First instinct when we added OPEN_DOMAIN was "great, now we need a web search adapter." But the product isn't a search engine β€” it's an AAC user's voice. If someone asks Mia for the capital of France, the answer is "Paris" in her voice. The LLM already knows basic facts; Mia's persona is the scarce thing. Piping in a Wikipedia snippet would dilute her voice, not enrich it.

So OPEN_DOMAIN just emits a stub chunk that tells the LLM to answer from its own knowledge. Cheap, aligned with the product, one less thing to break.

When you see a retrieval-shaped problem, don't assume a retriever is the right answer.

Caching contextual embeddings was a waste of thought

At one point we worried about retrieve_from_history re-encoding the session window every turn. Measured it: 43ms even with 80 turns of history. The LLM call was taking 1.5–95 seconds. Shaving 30ms off a 20-second turn is 0.1%, invisible.

Measure before you optimize, even when the waste seems obvious.

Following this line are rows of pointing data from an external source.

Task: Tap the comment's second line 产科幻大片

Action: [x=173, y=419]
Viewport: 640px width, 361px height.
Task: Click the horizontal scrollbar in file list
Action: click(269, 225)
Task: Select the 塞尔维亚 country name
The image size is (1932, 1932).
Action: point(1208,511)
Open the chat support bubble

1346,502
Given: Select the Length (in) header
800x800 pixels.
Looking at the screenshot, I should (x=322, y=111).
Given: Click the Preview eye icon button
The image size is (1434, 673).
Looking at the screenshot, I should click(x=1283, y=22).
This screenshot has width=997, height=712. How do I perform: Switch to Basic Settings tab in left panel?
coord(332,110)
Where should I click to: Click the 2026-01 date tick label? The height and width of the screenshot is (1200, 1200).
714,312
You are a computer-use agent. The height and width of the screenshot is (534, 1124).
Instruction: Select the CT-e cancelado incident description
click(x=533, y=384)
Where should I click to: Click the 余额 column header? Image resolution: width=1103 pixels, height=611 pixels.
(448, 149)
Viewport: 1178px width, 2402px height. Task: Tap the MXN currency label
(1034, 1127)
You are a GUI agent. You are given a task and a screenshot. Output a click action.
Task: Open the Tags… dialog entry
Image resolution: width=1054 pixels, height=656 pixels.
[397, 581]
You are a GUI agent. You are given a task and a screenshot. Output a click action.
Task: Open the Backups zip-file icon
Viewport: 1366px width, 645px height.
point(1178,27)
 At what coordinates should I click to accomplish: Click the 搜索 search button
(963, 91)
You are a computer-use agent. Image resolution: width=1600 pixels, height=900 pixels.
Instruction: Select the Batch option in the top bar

Monolithic prompts don't cache

Our planner built one giant user message with the character sheet (stable per persona) and the retrieved chunks (different every turn) mashed together. Prompt caches match prefixes exactly β€” one byte change in the retrieval block invalidates the whole prompt, including ~300 tokens of character sheet that hadn't changed.

Split it: system message holds the stable character sheet and answering rules, user message holds the per-turn retrieval and query. Provider caches the system prefix β†’ every turn after the first skips prefill on ~300 tokens.

Structure matters as much as content once you care about latency. Stable stuff goes in the system message, per-turn stuff goes in the user message. Costs nothing in capability, compounds across turns.


Principles we kept circling back to

Measure first. Every good decision here was triggered by a number β€” 114s, 43ms, 30ms. Every bad decision was triggered by a hunch.

Three pools because we have three sources. Not four, not five. A category without a real retriever behind it just confuses the classifier.

Short prompts behave better. Every time we trimmed something, the model was more consistent.

Every path produces at least one chunk. Empty retrieval blocks were the fastest route to a hallucination. CONTEXTUAL with no history, OPEN_DOMAIN with nothing wired up, a classifier returning an empty sub-intent list β€” all have fallbacks now.